The fastest check is whether an overlapping interval exists (e.g. to use when looking for a conflict in a time schedule). The search method either stops when it reaches the sentinel node (no matches) or when it finds an overlapping match. If such exists, it always returns it.

The query runs in O(lg n), since following one path is enough to determine if the tree has an overlapping interval.

Searching is done by descending down the tree. In each node, the following invariant holds: If the tree contains an overlapping interval, it is located in the subtree of the node. When starting from root, it holds.

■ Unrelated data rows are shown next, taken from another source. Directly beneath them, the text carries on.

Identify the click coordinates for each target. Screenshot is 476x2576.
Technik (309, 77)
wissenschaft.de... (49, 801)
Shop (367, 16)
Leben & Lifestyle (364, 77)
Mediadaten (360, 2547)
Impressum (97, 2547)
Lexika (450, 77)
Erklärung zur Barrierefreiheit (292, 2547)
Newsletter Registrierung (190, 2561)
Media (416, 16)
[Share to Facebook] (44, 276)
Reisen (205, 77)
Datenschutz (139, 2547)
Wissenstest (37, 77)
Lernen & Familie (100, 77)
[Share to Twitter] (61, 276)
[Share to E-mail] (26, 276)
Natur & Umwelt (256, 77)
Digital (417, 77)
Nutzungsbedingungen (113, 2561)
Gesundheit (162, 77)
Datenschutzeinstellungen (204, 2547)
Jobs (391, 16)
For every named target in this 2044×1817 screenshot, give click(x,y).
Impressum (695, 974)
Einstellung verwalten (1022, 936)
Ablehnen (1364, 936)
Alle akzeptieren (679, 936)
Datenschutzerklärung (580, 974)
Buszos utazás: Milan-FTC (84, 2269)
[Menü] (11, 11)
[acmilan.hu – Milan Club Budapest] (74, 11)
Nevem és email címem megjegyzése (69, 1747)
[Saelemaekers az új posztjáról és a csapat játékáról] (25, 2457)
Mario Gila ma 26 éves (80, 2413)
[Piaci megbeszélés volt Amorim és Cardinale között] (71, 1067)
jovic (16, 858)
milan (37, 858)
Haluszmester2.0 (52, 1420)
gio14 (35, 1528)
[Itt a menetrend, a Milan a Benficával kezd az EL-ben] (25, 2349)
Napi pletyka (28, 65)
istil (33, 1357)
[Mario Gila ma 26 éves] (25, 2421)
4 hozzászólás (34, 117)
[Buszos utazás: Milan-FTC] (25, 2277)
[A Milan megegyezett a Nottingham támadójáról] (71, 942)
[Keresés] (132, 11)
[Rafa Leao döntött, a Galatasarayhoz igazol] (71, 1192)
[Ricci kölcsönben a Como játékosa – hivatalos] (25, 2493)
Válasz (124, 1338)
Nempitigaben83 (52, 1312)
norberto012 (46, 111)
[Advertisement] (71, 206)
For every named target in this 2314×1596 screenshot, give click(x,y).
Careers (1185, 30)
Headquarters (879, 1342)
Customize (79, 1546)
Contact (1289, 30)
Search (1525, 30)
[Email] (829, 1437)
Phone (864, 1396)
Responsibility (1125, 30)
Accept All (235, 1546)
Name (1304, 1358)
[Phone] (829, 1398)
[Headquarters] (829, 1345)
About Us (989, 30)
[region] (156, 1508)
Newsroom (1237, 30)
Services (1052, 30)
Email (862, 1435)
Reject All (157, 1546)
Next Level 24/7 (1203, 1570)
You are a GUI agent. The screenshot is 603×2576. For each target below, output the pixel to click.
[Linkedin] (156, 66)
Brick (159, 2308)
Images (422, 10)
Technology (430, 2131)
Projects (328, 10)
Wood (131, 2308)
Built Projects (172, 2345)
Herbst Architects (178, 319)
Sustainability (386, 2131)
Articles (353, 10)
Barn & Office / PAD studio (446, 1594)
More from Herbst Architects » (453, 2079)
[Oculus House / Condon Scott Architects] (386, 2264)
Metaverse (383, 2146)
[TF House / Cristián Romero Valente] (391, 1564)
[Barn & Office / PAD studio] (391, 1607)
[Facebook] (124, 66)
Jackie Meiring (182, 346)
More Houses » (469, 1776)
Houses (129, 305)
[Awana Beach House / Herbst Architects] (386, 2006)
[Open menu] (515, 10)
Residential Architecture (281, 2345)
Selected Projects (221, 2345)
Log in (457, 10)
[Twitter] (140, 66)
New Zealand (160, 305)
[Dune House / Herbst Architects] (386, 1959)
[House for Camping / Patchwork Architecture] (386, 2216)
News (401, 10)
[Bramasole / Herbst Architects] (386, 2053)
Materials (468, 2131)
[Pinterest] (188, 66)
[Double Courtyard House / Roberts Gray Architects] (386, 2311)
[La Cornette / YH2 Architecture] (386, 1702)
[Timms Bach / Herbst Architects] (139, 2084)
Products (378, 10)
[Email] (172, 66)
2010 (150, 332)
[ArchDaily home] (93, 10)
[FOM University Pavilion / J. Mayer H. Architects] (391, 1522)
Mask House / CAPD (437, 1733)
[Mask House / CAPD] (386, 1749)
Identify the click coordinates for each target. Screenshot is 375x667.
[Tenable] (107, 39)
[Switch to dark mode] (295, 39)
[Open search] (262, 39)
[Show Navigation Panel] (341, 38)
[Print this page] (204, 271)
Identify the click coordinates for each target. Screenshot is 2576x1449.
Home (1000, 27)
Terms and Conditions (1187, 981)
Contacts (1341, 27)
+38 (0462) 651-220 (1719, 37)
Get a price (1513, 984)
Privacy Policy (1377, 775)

During descent, one of two paths are followed. The left subtree is ommited if the start of the interval is greater than the MaxEnd of the left node: clearly it cannot be located there. If the search goes Left, there must be an overlapping interval in the left subtree as there exists and interval i, whose end value equals left's MaxEnd.

Building

On Windows, the application is prepared as a VS 2010 project. On Mono, clone the repository and run xbuild.